Improved sine algorithm for global optimization

Highlights

• A modified SCA algorithm is proposed.

• Improving the convergence speed and accuracy of the algorithm.

• The proposed algorithm is more stable than other benchmark algorithms.

Abstract

An improved sine cosine algorithm (abbreviated MSA) is presented to overcome the disadvantages of the sine cosine algorithm (SCA), such as its low accuracy, premature convergence, and slow local convergence. We changed the method for setting the conversion parameters of the SCA algorithm from a linear decline into a nonlinear decline in order to optimize the timing of global exploration and local exploration. In order to improve the convergence accuracy and to increase the convergence speed of the SCA, an inertia weight is introduced in the position update equation. Ten high-dimensional complex benchmark functions are simulated with five improved SCA algorithms, under the same particle numbers and maximum iteration times. According to our experiments, the MSA algorithm is not only much better than two of the improved SCA algorithms in optimization accuracy but also better than the other three improved SCA algorithms in terms of stability.

Introduction

The so-called optimization problem refers to finding the optimal solution or parameter value among many solutions or parameter values to optimize one or more functions under certain conditions (Fang, Wu, & You, 2020).
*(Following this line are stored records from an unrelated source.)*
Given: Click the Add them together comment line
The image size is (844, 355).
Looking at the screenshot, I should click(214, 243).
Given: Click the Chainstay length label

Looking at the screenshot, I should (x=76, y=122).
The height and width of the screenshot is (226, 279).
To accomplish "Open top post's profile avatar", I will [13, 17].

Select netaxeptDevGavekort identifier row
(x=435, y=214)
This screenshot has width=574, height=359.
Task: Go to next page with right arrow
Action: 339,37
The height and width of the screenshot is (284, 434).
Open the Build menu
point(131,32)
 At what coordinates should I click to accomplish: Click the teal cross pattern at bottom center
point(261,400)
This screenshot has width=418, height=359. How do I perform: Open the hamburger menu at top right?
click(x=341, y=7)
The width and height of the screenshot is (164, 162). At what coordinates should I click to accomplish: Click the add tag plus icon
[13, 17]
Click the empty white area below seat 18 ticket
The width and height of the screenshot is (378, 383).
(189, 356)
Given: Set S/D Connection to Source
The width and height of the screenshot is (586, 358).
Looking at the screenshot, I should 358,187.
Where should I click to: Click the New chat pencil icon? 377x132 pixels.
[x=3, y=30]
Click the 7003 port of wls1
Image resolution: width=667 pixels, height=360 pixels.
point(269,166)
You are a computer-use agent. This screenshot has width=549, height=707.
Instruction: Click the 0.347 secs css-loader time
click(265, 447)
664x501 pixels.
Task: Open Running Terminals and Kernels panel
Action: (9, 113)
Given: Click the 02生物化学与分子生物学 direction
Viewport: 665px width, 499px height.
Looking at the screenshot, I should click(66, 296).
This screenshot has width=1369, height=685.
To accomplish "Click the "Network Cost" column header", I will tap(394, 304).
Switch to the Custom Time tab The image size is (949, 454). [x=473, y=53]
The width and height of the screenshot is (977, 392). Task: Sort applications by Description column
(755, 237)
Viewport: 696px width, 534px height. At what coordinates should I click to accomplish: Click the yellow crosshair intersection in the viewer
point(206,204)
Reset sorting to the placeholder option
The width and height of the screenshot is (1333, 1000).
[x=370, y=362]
The optimization problem has always been an important research topic in the fields of computer science and management. The swarm intelligence optimization algorithm mainly simulates the group behavior of insects, animals, birds, and fish. These organisms will form a group to find food in a cooperative way, and each member of the group will continuously change the direction of the search by learning from its own experience and the experience of other members.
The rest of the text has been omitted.